──────── PROVIDED MATERIAL
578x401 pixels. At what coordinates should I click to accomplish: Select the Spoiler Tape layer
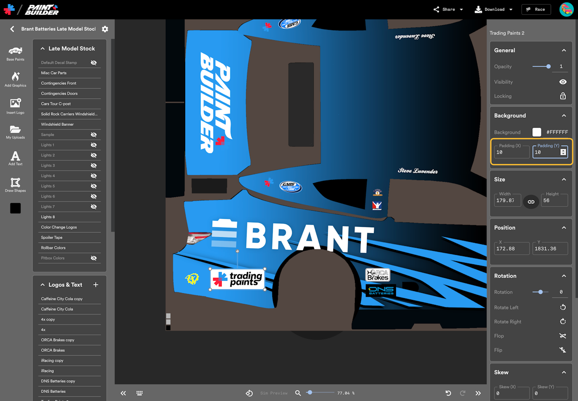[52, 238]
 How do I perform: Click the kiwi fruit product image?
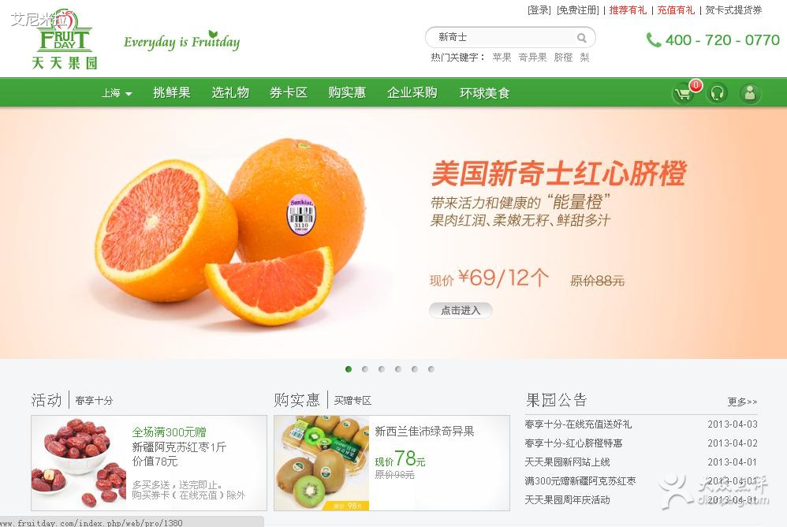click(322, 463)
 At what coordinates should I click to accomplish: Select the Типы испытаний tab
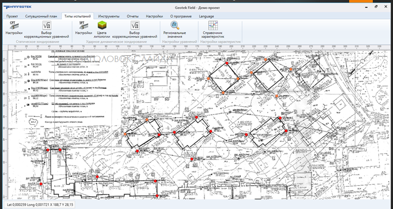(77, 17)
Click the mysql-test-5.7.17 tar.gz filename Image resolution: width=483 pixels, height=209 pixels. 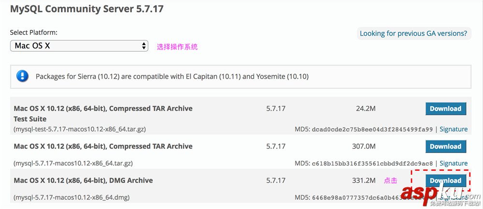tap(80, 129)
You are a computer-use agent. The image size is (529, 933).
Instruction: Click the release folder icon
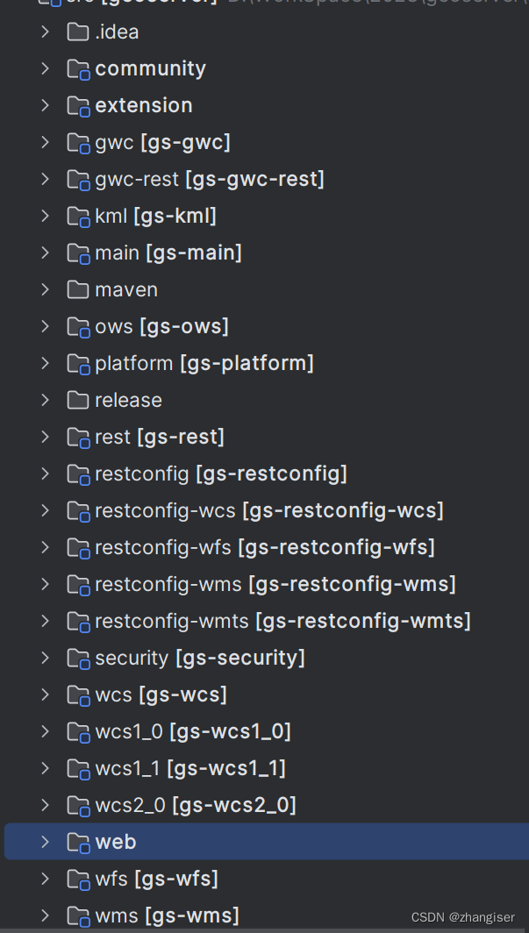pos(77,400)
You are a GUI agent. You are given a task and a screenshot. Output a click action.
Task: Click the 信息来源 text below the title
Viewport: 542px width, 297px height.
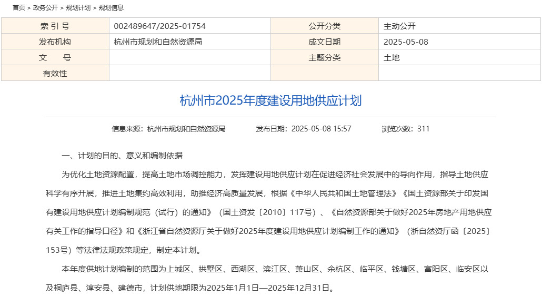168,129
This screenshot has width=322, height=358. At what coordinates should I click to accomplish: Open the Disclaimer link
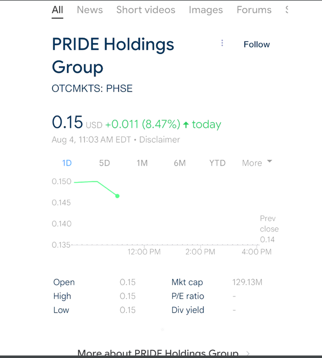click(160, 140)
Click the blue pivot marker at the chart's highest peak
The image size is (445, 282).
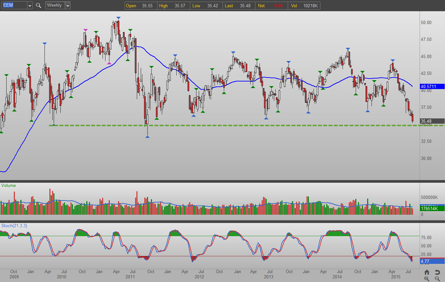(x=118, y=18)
────────────────
──────── PROVIDED MATERIAL
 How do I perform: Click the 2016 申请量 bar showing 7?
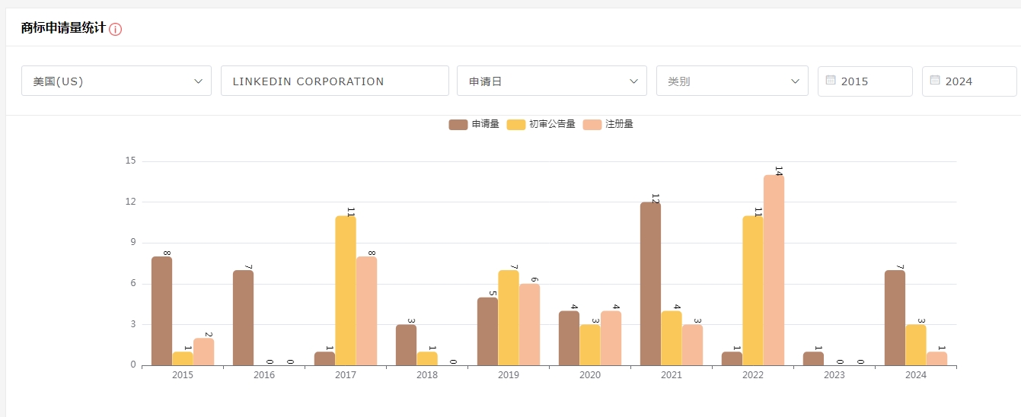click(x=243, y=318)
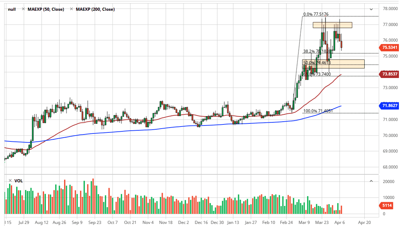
────────────────
Find every line of the data that includes the string "agent". Copy each of those lines.

• [SOLUTION TO THIS EXERCISE]
You are a computer-use agent. The image size is (529, 933).
You are a GUI agent. You are given a task and a screenshot. Output a click action.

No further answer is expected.